Sources: Reuters, Politico Europe
Canada plans to unveil a new defence industrial strategy this week that shifts billions of dollars in military spending away from US defence companies and toward domestic manufacturers. Prime Minister Mark Carney has framed the change as a response to relations after US tariffs and repeated suggestions that Canada should become the 51st American state.
Carney has said Canada will no longer acquire 70 to 75 percent of its weapons from the United States, and the plan sets a goal of awarding 70 percent of federal defence contracts to Canadian firms within a decade. It proposes buying and maintaining most of the military’s equipment domestically, backed by $6.6 billion carved out of an $81.8-billion defence reinvestment plan.
The strategy targets higher serviceability rates after figures showed 54 percent of the navy, 55 percent of the air force and 46 percent of army vehicles were “not serviceable”, and it proposes increasing defence exports by 50 percent.
Sources: New York Times, CBC
On this day …..
On this day in 1959, Fidel Castro was sworn in as Prime Minister of Cuba, consolidating control after the overthrow of Fulgencio Batista the previous month.

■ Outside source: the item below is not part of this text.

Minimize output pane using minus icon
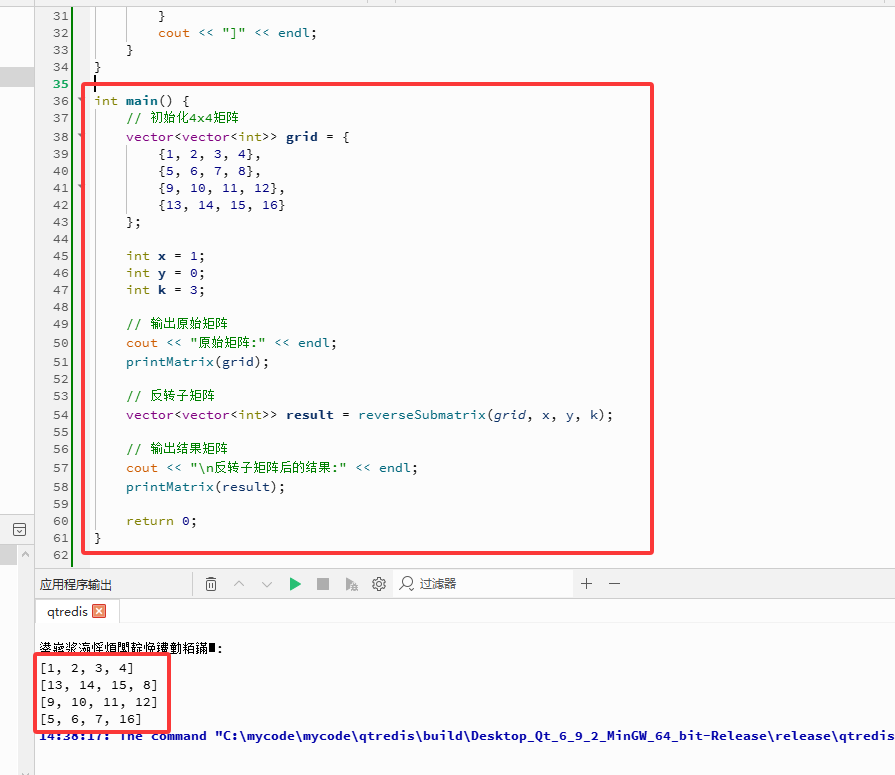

The appointment formalised the political transformation set in motion by the Cuban Revolution and marked the beginning of a new alignment that would soon place Havana at the centre of Cold War tensions.
Within two years, relations with the United States had ruptured and Cuba had drawn closer to the Soviet Union. The consequences would reshape hemispheric politics for decades.
Almost seventy years later the US is still trying to overthrow the regime that followed.